Le président russe Vladimir Poutine sort grand gagnant des chassés-croisés diplomatiques observés depuis le début de la semaine à l'ONU. Il a occupé tout l'espace médiatique, et son plan de paix pour la Syrie est maintenant vu comme une option sérieuse à la résolution du conflit.

Le plan se présente en deux volets. Le premier consiste à transformer le régime syrien en allié de circonstance au sein d'une nouvelle coalition anti-groupe État islamique, celle des Occidentaux étant jugée inefficace et trop exclusive. Le deuxième volet ouvre la voie à une transition vers un régime représentatif négociée entre le président Assad et les rebelles « modérés ».

La proposition russe n'est pas sans arrière-pensées. La Russie - l'Union soviétique en son temps - est longtemps restée un acteur marginal au Proche-Orient (sauf en Syrie) depuis l'expulsion de ses conseillers militaires d'Égypte en 1972. Elle n'a jamais été perçue comme un partenaire économique et politique solide, et l'Iran révolutionnaire l'avait classée dans la catégorie des « Satans » au même titre que les États-Unis.

Les attentats du 11-Septembre, la calamiteuse invasion de l'Irak en 2003 et le Printemps arabe de 2011 ont changé la donne et permis à la Russie de revenir sur la scène proche-orientale en se posant comme la seule grande puissance garante de la stabilité des régimes en place. De l'Algérie à l'Iran, du Soudan à la Syrie, les interventions occidentales sont perçues comme erratiques, sinon carrément dangereuses.

Le chaos règne et, à tort ou à raison, les régimes en place l'imputent aux Occidentaux, d'où la brèche ouverte au profit de la Russie et, d'une certaine façon, de la Chine.

La Russie répond aux attentes. Elle est fortement engagée dans le financement du programme nucléaire iranien, vend, comme les Occidentaux, des armes aux régimes les plus répugnants et investit massivement dans les secteurs énergétiques. Elle vient de franchir un pas supplémentaire en déployant dans l'ouest de la Syrie navires de guerre, avions de combat et personnel militaire afin de soutenir le président Assad. La question est maintenant de savoir si elle peut répondre aux attentes. Et là, rien n'est moins certain.
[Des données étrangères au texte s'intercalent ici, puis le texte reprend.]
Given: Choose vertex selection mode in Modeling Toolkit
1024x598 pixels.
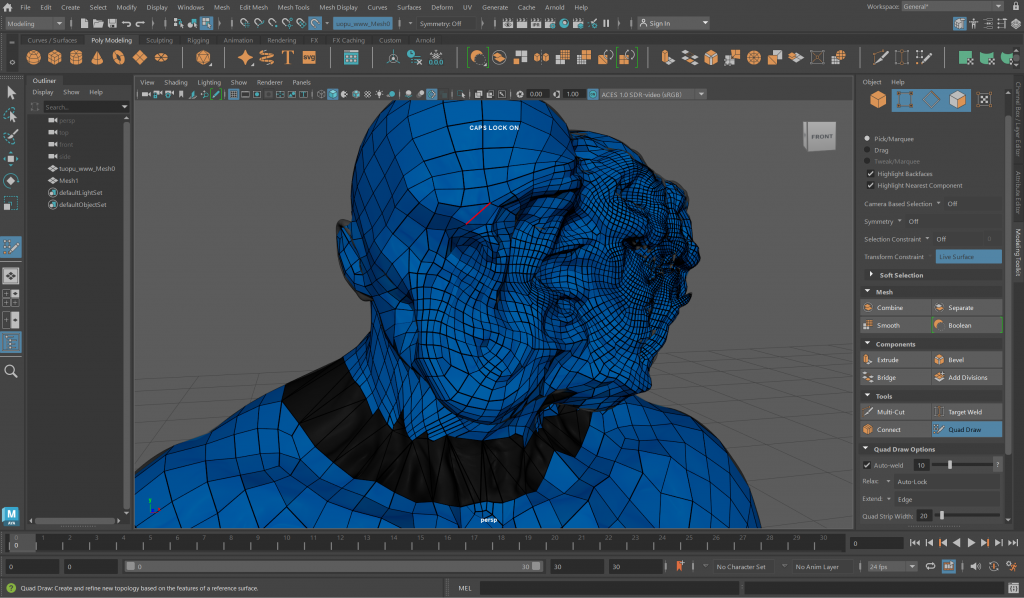Looking at the screenshot, I should pyautogui.click(x=904, y=100).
Le bilan des interventions russes - et soviétiques autrefois - depuis 30 ans est une succession d'échecs et de demi-victoires. L'invasion de l'Afghanistan s'est transformée en véritable Viêtnam et a provoqué, selon certains, la chute de l'Union soviétique. En 1994, la première guerre de Tchétchénie - une province de Russie - a été un désastre pour l'armée russe et la deuxième, cinq ans plus tard, un véritable carnage pour les Tchétchènes.

En Géorgie, en 2008, l'armée russe a arraché la victoire en partie grâce à la désorganisation et à la passivité de l'armée géorgienne. Annexer la Crimée en 2014 fut un jeu d'enfants, l'armée ukrainienne étant inexistante. Et l'intervention dans l'est de l'Ukraine ne prouve aucunement la supériorité de l'armée russe en Europe, comme tente faussement de nous en convaincre l'OTAN.

Vladimir Poutine justifie l'engagement russe en Syrie au nom de la lutte contre le terrorisme islamiste. Personne n'est plus conscient de ce danger que lui, car il est aussi présent sur le sol russe. La Russie est un pays musulman, disait le président il y a quelques jours en inaugurant à Moscou la plus grande mosquée du pays, et le Caucase russe demeure infesté par les djihadistes locaux dont plusieurs centaines ont rejoint l'EI.

Mais que veut faire Poutine de ses avions et de ses chars en Syrie ? Appuyer le régime Assad pour assurer une transition encadrée et frapper l'EI et d'autres groupes terroristes ? C'est jouable, et son aviation a commencé hier ses bombardements. Étendre son action militaire aux rebelles anti-Assad ? Attention, danger ! La Russie s'enfoncerait alors dans un bourbier, le monde arabe sunnite la rejetterait, et tout son engagement en Syrie aboutirait à une autre catastrophe.